Al tercer día, sin embargo, el otro se quiso hacer una farmacia él solo y le pilló la policía. Lo interrogaron y lo procesaron por esa tentativa, pero negó haberse apropiado el vehículo o haber participado en otros robos. A pesar de ello, la policía contaba con grabaciones de diversos hechos delictivos, ente ellos la sustracción del coche, grabado por las cámaras de una empresa que encuadraban la calle donde estaba aparcado. También algún testigo de los robos había visto como el atracador se subía a un coche blanco. Así, entre unos datos y otros, el grupo especializado de Mossos identificó a nuestro protagonista y le imputó nada menos que doce robos con intimidación en establecimiento abierto al público, con disfraz y uso de instrumento peligroso, esto es, con una pena mínima de cuatro años y tres meses y máxima de cinco. Si bien en abstracto el Código penal prevé estas penas para cada uno de los hechos delictivos, de modo que le podían caer hasta sesenta años si lo condenaban a la pena máxima por los doce hechos, lo cierto es que el artículo 76.1 del Código penal regula lo que se conoce como la triple de la mayor, de modo que si se han cometido varios hechos delictivos seguidos, sin que entre unos y otros haya habido ninguna sentencia condenatoria, se pueden agrupar en una única condena cuyo máximo es el equivalente al triple de la pena superior a todas las impuestas. En este caso, por lo tanto, el máximo podría ser de quince años.

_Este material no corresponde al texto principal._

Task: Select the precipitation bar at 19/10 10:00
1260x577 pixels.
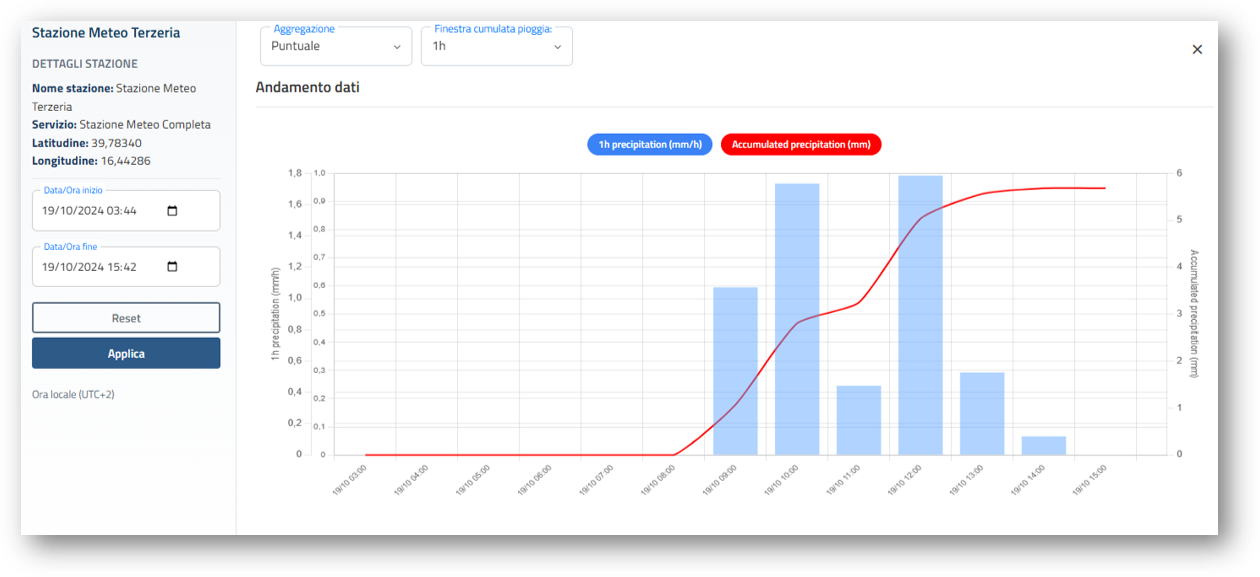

Sin embargo, quince años son muchos. Los tipos se encontraron con un todoterreno en sus manos, se hicieron un primer comercio, pillaron heroína y cocaína y se pegaron una fiesta de tres días, volviendo a las andadas, olvidando de plano todo el sufrimiento pasado en prisión y durante los excesos de los consumos compulsivos. Se tenía que conseguir bajar la pena al mínimo. Había dos alternativas: buscar la absolución en todos o casi todos o buscar la pena mínima en todos los procedimientos sin que se escapara ninguno. Optamos por la segunda estrategia, que consistía en buscar conformidades con la pena más reducida posible, que pasaba en su caso por acreditar la drogodependencia crónica y la recaída durante aquellos fatídicos días. Así, se consiguió ya en el primero de los juicios que le aplicaran una atenuante muy cualificada de drogadicción, de modo que le quedó una pena de un año y nueve meses. A partir de ahí, todo el trabajo fue ir coordinando con los abogados de oficio el traslado de toda la documentación médica, las sentencias donde se reconocía esa atenuante y todos los argumentos para que en todos y cada uno de los juicios le aplicaran esa misma pena, y evitar que en ninguno de ellos le pudieran condenar sin aplicación de atenuante, porque en ese caso la pena se iba a los cuatro años y tres meses, y de ahí, por tres, a los doce años y nueve meses en vez de los cinco años y tres meses en el caso de la atenuante. Al final se consiguió, y ya en pocos meses podrá estar saliendo de permiso. ¡Con lo bien que lo llevaba justo antes, con sus porritos y sus quintillos en el barrio! Esperemos que esta vez le permitan autorregularse con la marihuana.